> Task brief
Copy every line of the records below verbatim, character for character, without changing any of them.
────────────────
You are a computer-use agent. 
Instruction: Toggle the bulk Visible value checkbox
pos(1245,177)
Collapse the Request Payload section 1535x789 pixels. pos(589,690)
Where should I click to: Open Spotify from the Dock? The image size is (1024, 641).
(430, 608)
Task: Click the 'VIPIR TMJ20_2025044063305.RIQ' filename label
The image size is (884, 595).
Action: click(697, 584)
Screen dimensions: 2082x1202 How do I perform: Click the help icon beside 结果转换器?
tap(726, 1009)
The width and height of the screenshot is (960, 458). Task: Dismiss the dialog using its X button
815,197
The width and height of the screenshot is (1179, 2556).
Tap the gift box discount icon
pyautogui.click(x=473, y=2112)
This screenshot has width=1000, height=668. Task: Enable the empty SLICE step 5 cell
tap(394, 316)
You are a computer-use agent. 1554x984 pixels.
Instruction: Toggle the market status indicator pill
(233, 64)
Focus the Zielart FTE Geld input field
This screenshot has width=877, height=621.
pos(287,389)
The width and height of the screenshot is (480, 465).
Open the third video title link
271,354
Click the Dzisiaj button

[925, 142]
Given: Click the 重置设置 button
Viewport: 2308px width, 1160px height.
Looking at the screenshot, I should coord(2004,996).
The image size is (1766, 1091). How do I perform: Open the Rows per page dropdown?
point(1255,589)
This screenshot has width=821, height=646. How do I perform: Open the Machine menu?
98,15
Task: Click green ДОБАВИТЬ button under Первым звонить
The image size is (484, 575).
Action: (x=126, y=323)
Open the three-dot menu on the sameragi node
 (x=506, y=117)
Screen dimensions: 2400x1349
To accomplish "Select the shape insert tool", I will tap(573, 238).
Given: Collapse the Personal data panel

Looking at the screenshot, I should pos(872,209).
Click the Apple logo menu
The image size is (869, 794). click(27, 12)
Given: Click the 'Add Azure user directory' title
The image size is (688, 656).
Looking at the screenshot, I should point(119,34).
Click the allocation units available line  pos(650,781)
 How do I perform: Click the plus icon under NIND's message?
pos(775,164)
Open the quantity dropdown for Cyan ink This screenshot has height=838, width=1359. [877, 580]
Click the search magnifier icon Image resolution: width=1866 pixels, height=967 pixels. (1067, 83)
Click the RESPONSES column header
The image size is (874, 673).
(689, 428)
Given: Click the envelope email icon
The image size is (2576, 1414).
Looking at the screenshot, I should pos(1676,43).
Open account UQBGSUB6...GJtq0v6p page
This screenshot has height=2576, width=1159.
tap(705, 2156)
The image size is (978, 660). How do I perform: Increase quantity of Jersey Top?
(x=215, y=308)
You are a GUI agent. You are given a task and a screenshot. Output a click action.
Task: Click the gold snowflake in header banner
────────────────
> Problem solution
You are a computer-use agent. 
Instruction: Toggle the bulk Visible value checkbox
pos(1245,177)
Collapse the Request Payload section 1535x789 pixels. pos(589,690)
Where should I click to: Open Spotify from the Dock? The image size is (1024, 641).
(430, 608)
Task: Click the 'VIPIR TMJ20_2025044063305.RIQ' filename label
The image size is (884, 595).
Action: click(697, 584)
Screen dimensions: 2082x1202 How do I perform: Click the help icon beside 结果转换器?
tap(726, 1009)
The width and height of the screenshot is (960, 458). Task: Dismiss the dialog using its X button
815,197
The width and height of the screenshot is (1179, 2556).
Tap the gift box discount icon
pyautogui.click(x=473, y=2112)
This screenshot has width=1000, height=668. Task: Enable the empty SLICE step 5 cell
tap(394, 316)
You are a computer-use agent. 1554x984 pixels.
Instruction: Toggle the market status indicator pill
(233, 64)
Focus the Zielart FTE Geld input field
This screenshot has width=877, height=621.
pos(287,389)
The width and height of the screenshot is (480, 465).
Open the third video title link
271,354
Click the Dzisiaj button

[925, 142]
Given: Click the 重置设置 button
Viewport: 2308px width, 1160px height.
Looking at the screenshot, I should coord(2004,996).
The image size is (1766, 1091). How do I perform: Open the Rows per page dropdown?
point(1255,589)
This screenshot has width=821, height=646. How do I perform: Open the Machine menu?
98,15
Task: Click green ДОБАВИТЬ button under Первым звонить
The image size is (484, 575).
Action: (x=126, y=323)
Open the three-dot menu on the sameragi node
 (x=506, y=117)
Screen dimensions: 2400x1349
To accomplish "Select the shape insert tool", I will tap(573, 238).
Given: Collapse the Personal data panel

Looking at the screenshot, I should pos(872,209).
Click the Apple logo menu
The image size is (869, 794). click(27, 12)
Given: Click the 'Add Azure user directory' title
The image size is (688, 656).
Looking at the screenshot, I should point(119,34).
Click the allocation units available line  pos(650,781)
 How do I perform: Click the plus icon under NIND's message?
pos(775,164)
Open the quantity dropdown for Cyan ink This screenshot has height=838, width=1359. [877, 580]
Click the search magnifier icon Image resolution: width=1866 pixels, height=967 pixels. (1067, 83)
Click the RESPONSES column header
The image size is (874, 673).
(689, 428)
Given: Click the envelope email icon
The image size is (2576, 1414).
Looking at the screenshot, I should pos(1676,43).
Open account UQBGSUB6...GJtq0v6p page
This screenshot has height=2576, width=1159.
tap(705, 2156)
The image size is (978, 660). How do I perform: Increase quantity of Jersey Top?
(x=215, y=308)
You are a GUI agent. You are given a task and a screenshot. Output a click action.
Task: Click the gold snowflake in header banner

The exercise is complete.